**Short task 1:** Could you duplicate the part of the bubble tea menu article from "This goes against" to "and customer satisfaction.", word for word?

**Page:**
+---+
Menu Simplification: Why AU Bubble Tea Shops Should Cut Drinks in 2026
The dominant trend in Chinese bubble tea in 2026 is one that most AU operators are not expecting: the biggest chains are cutting menus, not expanding them. Cha Bai Dao consolidated their winter menu by removing six lower-velocity SKUs. Cha Yan Yue Se consistently runs a tight ~25-drink menu against competitors carrying 50-60. Even HeyTea, with the broadest menu in the category, has been emphasising "signature drinks" in store training over breadth.
This goes against the instinct most AU bubble tea operators have, which is to keep adding seasonal items, trend-driven specials, and customer-requested flavour combinations until the menu sprawls to 40-plus drinks. This guide is the case for going the other direction: cutting drinks, keeping the survivors stronger, and watching what happens to your unit economics and customer satisfaction.
The case for cutting
Three structural reasons menu simplification is winning at scale in the Chinese market — and why the same logic applies to AU shops.
+---+
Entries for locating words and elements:
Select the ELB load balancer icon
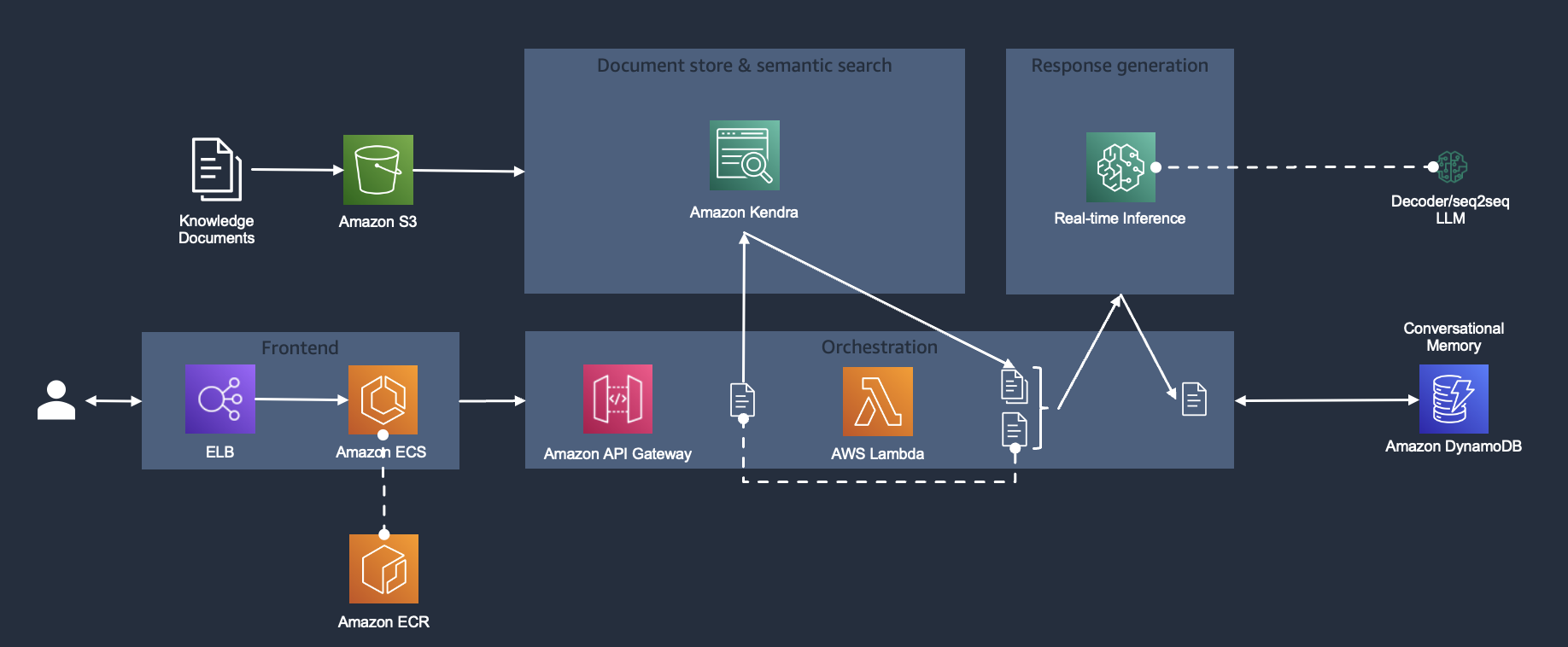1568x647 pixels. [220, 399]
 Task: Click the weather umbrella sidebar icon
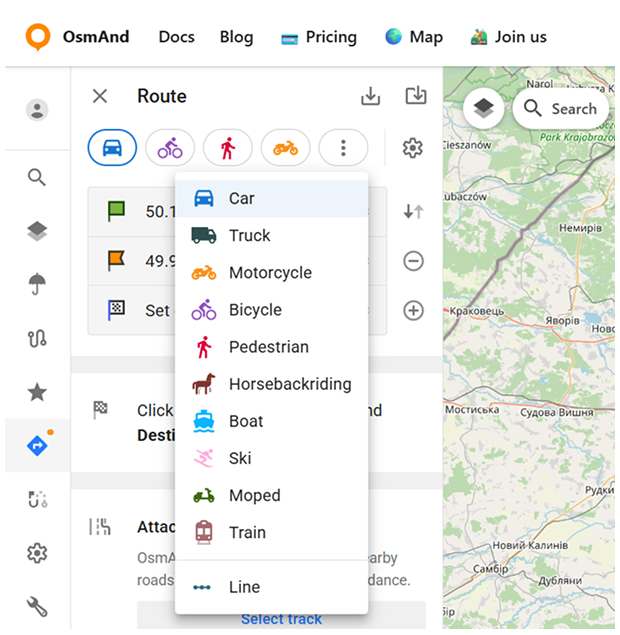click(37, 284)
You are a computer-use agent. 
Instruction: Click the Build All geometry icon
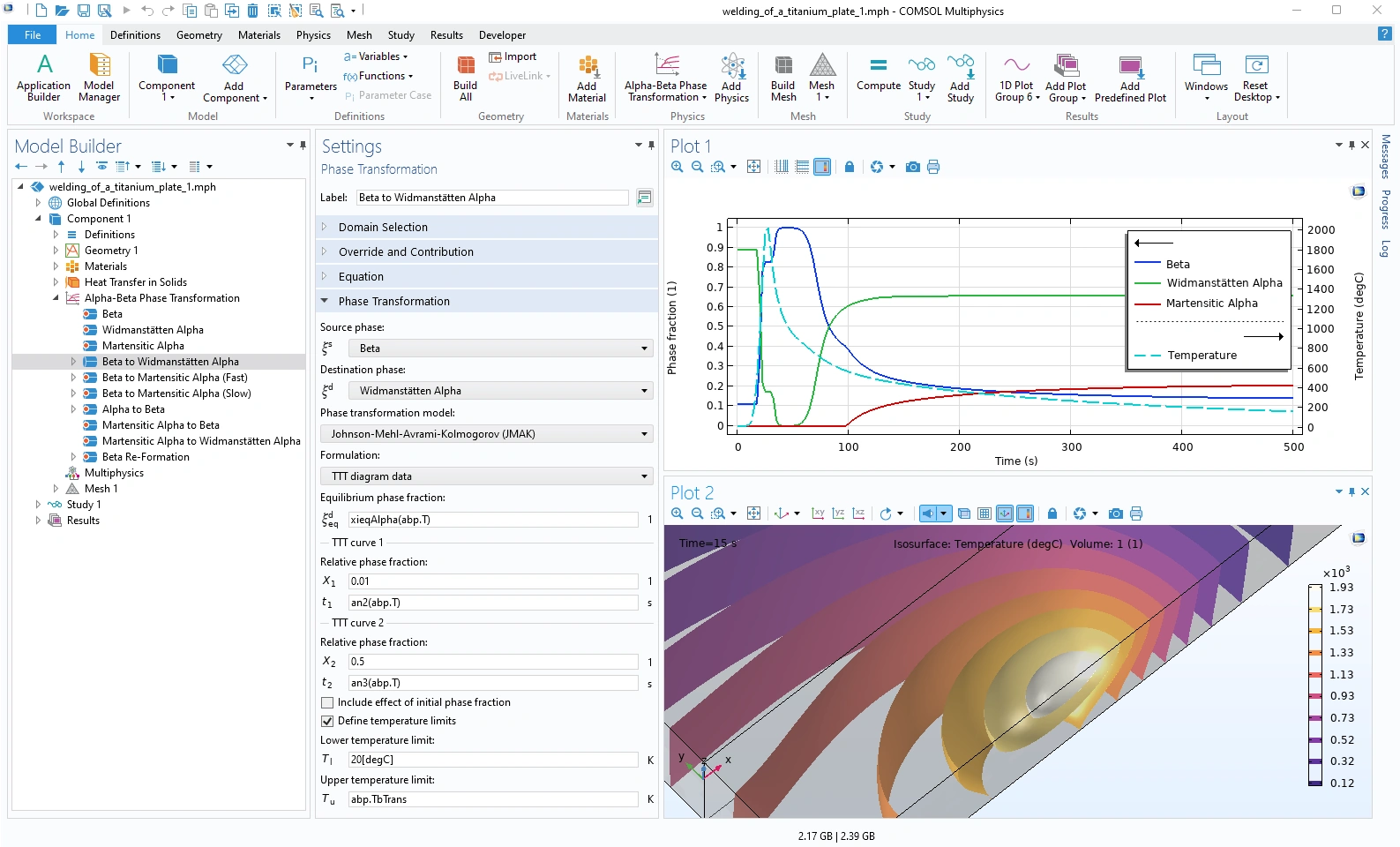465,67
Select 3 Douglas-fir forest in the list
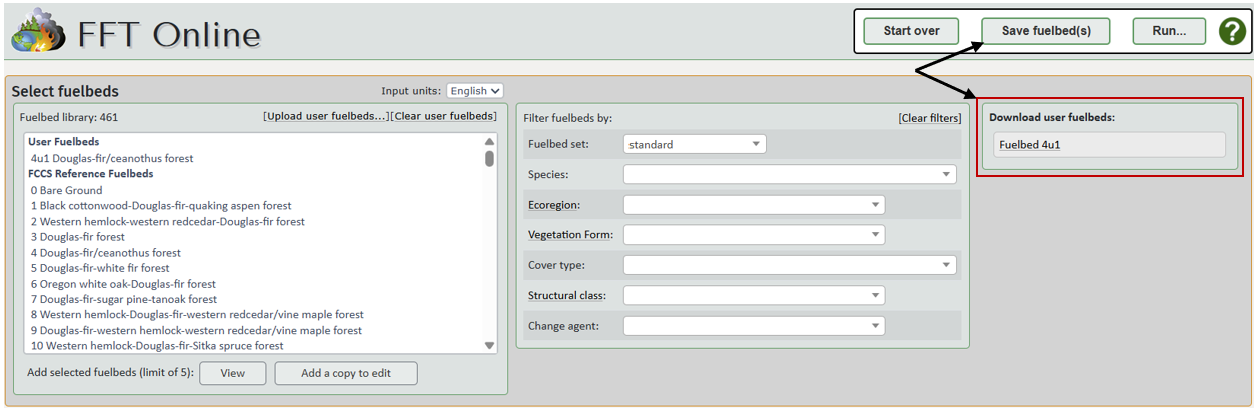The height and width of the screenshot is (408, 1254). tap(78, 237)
+---+
**Short task 2:** Would you set down every line of the listing above without changing a word, and leave out the pictures?

**Full output 1:**
This goes against the instinct most AU bubble tea operators have, which is to keep adding seasonal items, trend-driven specials, and customer-requested flavour combinations until the menu sprawls to 40-plus drinks. This guide is the case for going the other direction: cutting drinks, keeping the survivors stronger, and watching what happens to your unit economics and customer satisfaction.

**Full output 2:**
Select the ELB load balancer icon
1568x647 pixels. [220, 399]
 Task: Click the weather umbrella sidebar icon
click(37, 284)
You are a computer-use agent. 
Instruction: Click the Build All geometry icon
465,67
Select 3 Douglas-fir forest in the list
The height and width of the screenshot is (408, 1254). tap(78, 237)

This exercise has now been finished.